[Working data — start]
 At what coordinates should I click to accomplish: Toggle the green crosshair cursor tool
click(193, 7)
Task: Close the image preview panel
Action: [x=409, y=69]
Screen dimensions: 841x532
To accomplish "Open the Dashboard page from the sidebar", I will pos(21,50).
[Working data — finish]
[Working data — start]
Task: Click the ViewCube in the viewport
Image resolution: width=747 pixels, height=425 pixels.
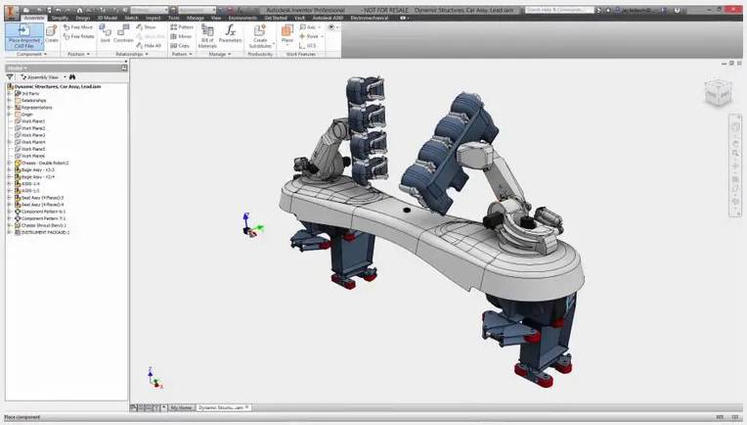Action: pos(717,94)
[Working data — finish]
[Working data — start]
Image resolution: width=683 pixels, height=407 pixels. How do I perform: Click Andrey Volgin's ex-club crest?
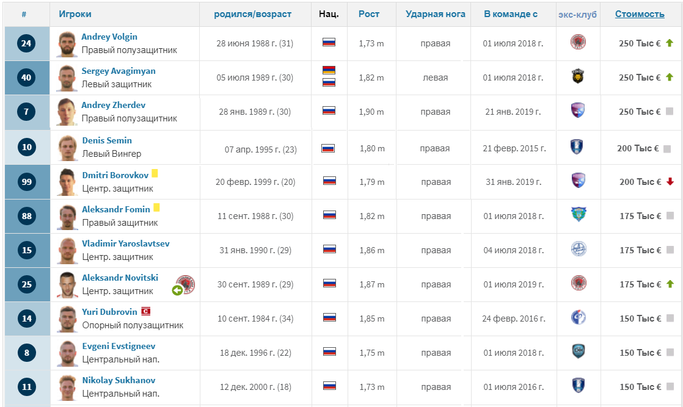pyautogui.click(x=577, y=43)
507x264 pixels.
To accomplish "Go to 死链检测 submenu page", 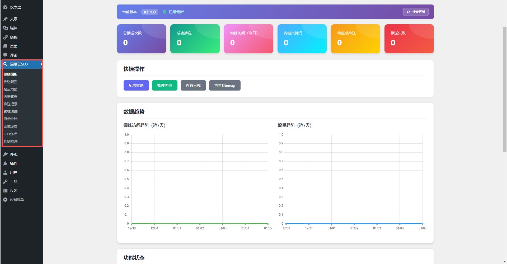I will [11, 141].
[Working data — finish]
▶ _Assigned task_
From the records above, give again exactly the lines running from the line with "At what coordinates" to the line with "Screen dimensions: 841x532", inclusive.

▶ _Response area_
 At what coordinates should I click to accomplish: Toggle the green crosshair cursor tool
click(193, 7)
Task: Close the image preview panel
Action: [x=409, y=69]
Screen dimensions: 841x532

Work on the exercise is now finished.